Stated exercise:
Repeat the rows below, changing every "tab" to "panel" and leaving the rest unchanged.

Data excerpts:

━━━━━━━━━━━━━━━━

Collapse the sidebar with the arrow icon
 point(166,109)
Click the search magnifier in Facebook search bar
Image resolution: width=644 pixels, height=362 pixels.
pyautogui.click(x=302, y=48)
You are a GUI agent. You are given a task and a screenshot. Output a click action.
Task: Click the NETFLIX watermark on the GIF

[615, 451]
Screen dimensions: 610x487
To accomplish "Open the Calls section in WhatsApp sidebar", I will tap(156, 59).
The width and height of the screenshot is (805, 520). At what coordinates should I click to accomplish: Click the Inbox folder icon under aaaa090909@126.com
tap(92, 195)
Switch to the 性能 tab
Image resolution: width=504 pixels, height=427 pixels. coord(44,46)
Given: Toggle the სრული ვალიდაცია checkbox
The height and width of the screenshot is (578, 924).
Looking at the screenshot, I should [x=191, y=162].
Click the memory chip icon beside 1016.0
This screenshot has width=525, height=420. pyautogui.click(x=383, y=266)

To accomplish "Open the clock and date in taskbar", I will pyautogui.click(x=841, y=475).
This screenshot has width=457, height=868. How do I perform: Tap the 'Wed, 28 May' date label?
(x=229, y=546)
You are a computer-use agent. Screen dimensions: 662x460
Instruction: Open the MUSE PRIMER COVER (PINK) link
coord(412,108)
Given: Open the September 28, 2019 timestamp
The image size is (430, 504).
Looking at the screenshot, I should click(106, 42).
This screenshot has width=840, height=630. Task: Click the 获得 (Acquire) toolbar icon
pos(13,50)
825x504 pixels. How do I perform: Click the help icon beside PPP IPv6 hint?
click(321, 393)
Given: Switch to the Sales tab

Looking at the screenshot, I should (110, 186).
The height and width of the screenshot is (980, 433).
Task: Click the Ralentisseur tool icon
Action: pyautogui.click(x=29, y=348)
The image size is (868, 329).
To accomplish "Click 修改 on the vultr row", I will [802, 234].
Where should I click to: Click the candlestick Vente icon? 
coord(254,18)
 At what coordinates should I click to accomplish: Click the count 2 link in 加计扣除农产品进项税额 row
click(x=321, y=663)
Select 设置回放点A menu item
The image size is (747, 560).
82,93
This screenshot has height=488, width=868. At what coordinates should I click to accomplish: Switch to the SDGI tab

━━━━━━━━━━━━━━━━

Final result:
Collapse the sidebar with the arrow icon
 point(166,109)
Click the search magnifier in Facebook search bar
Image resolution: width=644 pixels, height=362 pixels.
pyautogui.click(x=302, y=48)
You are a GUI agent. You are given a task and a screenshot. Output a click action.
Task: Click the NETFLIX watermark on the GIF

[615, 451]
Screen dimensions: 610x487
To accomplish "Open the Calls section in WhatsApp sidebar", I will tap(156, 59).
The width and height of the screenshot is (805, 520). At what coordinates should I click to accomplish: Click the Inbox folder icon under aaaa090909@126.com
tap(92, 195)
Switch to the 性能 panel
Image resolution: width=504 pixels, height=427 pixels. coord(44,46)
Given: Toggle the სრული ვალიდაცია checkbox
The height and width of the screenshot is (578, 924).
Looking at the screenshot, I should [x=191, y=162].
Click the memory chip icon beside 1016.0
This screenshot has width=525, height=420. pyautogui.click(x=383, y=266)

To accomplish "Open the clock and date in taskbar", I will pyautogui.click(x=841, y=475).
This screenshot has width=457, height=868. How do I perform: Tap the 'Wed, 28 May' date label?
(x=229, y=546)
You are a computer-use agent. Screen dimensions: 662x460
Instruction: Open the MUSE PRIMER COVER (PINK) link
coord(412,108)
Given: Open the September 28, 2019 timestamp
The image size is (430, 504).
Looking at the screenshot, I should click(106, 42).
This screenshot has width=840, height=630. Task: Click the 获得 (Acquire) toolbar icon
pos(13,50)
825x504 pixels. How do I perform: Click the help icon beside PPP IPv6 hint?
click(321, 393)
Given: Switch to the Sales panel

Looking at the screenshot, I should (110, 186).
The height and width of the screenshot is (980, 433).
Task: Click the Ralentisseur tool icon
Action: pyautogui.click(x=29, y=348)
The image size is (868, 329).
To accomplish "Click 修改 on the vultr row", I will [802, 234].
Where should I click to: Click the candlestick Vente icon? 
coord(254,18)
 At what coordinates should I click to accomplish: Click the count 2 link in 加计扣除农产品进项税额 row
click(x=321, y=663)
Select 设置回放点A menu item
The image size is (747, 560).
82,93
This screenshot has height=488, width=868. At what coordinates should I click to accomplish: Switch to the SDGI panel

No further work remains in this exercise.